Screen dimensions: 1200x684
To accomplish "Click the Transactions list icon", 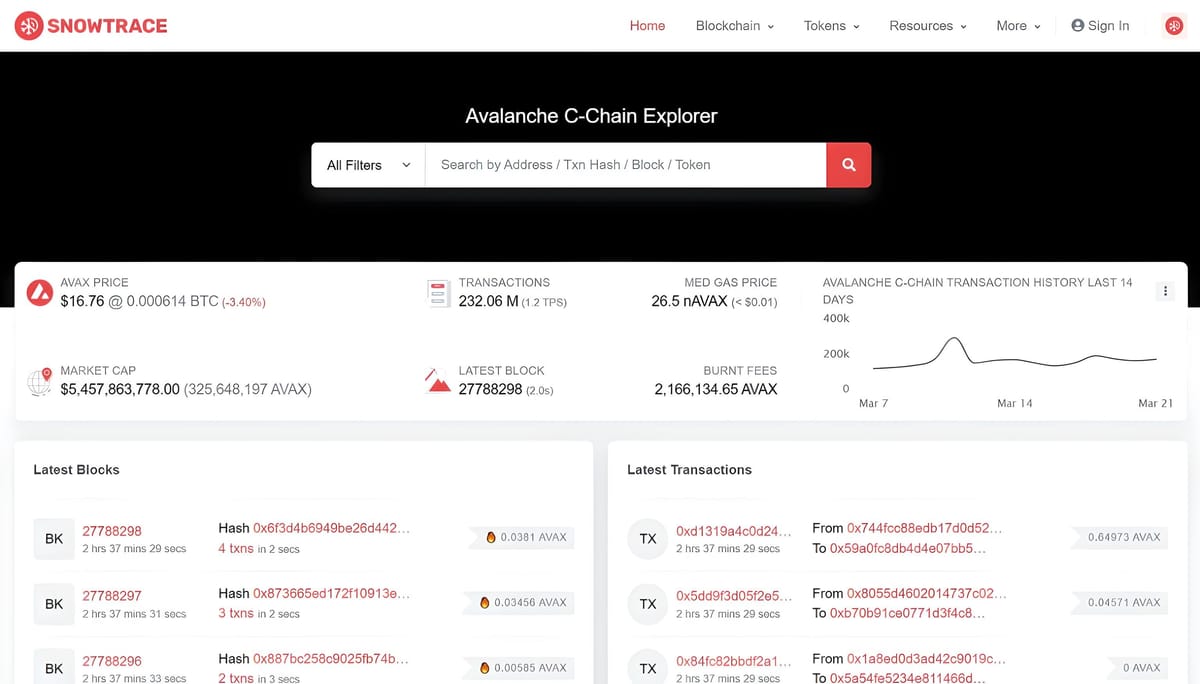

* * *

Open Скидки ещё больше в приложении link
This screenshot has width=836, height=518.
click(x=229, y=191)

...

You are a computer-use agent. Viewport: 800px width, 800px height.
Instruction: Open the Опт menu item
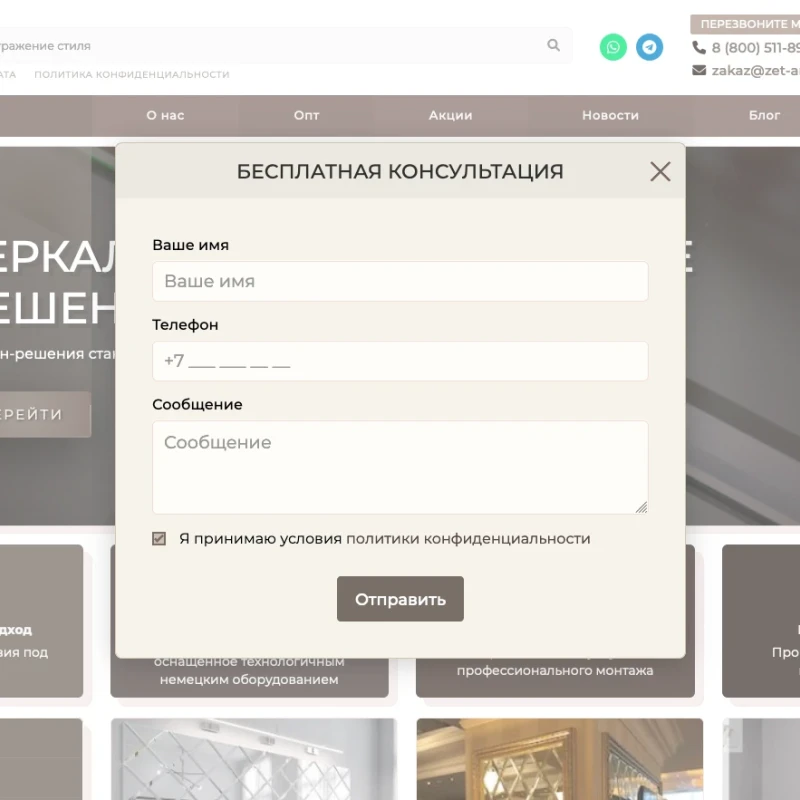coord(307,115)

_TASK BRIEF_:
Using the entries above, extract exactly the lines from the one that contains "Screen dimensions: 1200x684" through the one that contains "the Transactions list". Do not carry over any pictures.

_FINISHED TASK_:
Screen dimensions: 1200x684
To accomplish "Click the Transactions list icon", 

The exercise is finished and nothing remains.